Try it —
Extract, exactly as written, all lines of the material below from the line that includes "Marketing de contenidos (779, 1877)" through its last line.
+++ Stored data
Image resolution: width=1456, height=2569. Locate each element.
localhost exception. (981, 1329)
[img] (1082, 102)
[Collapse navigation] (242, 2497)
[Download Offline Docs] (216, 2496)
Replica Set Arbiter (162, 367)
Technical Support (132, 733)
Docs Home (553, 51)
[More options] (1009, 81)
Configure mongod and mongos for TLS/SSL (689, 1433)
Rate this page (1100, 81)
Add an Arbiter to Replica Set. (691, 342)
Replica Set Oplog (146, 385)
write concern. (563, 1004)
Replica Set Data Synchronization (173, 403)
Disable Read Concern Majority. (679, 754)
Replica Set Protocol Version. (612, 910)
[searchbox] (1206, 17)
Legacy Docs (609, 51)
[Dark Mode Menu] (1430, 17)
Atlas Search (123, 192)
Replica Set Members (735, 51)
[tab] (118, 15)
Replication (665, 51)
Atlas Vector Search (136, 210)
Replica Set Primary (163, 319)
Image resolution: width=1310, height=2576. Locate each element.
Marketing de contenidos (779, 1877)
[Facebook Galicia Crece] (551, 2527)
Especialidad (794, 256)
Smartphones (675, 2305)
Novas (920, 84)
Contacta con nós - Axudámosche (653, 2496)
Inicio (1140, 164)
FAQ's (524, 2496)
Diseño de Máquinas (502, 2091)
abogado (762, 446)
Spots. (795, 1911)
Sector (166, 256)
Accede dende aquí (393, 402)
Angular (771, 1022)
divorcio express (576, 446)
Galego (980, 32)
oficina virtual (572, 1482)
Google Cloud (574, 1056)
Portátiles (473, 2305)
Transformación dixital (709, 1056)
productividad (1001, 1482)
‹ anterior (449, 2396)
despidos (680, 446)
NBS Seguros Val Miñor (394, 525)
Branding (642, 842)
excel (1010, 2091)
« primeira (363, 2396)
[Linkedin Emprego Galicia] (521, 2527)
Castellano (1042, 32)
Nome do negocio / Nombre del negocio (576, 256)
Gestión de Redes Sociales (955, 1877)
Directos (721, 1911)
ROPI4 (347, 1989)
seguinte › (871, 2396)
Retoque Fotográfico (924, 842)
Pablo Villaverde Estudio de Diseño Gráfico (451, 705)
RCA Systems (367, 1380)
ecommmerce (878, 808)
++++++
Exercise answer —
Marketing de contenidos (779, 1877)
[Facebook Galicia Crece] (551, 2527)
Especialidad (794, 256)
Smartphones (675, 2305)
Novas (920, 84)
Contacta con nós - Axudámosche (653, 2496)
Inicio (1140, 164)
FAQ's (524, 2496)
Diseño de Máquinas (502, 2091)
abogado (762, 446)
Spots. (795, 1911)
Sector (166, 256)
Accede dende aquí (393, 402)
Angular (771, 1022)
divorcio express (576, 446)
Galego (980, 32)
oficina virtual (572, 1482)
Google Cloud (574, 1056)
Portátiles (473, 2305)
Transformación dixital (709, 1056)
productividad (1001, 1482)
‹ anterior (449, 2396)
despidos (680, 446)
NBS Seguros Val Miñor (394, 525)
Branding (642, 842)
excel (1010, 2091)
« primeira (363, 2396)
[Linkedin Emprego Galicia] (521, 2527)
Castellano (1042, 32)
Nome do negocio / Nombre del negocio (576, 256)
Gestión de Redes Sociales (955, 1877)
Directos (721, 1911)
ROPI4 (347, 1989)
seguinte › (871, 2396)
Retoque Fotográfico (924, 842)
Pablo Villaverde Estudio de Diseño Gráfico (451, 705)
RCA Systems (367, 1380)
ecommmerce (878, 808)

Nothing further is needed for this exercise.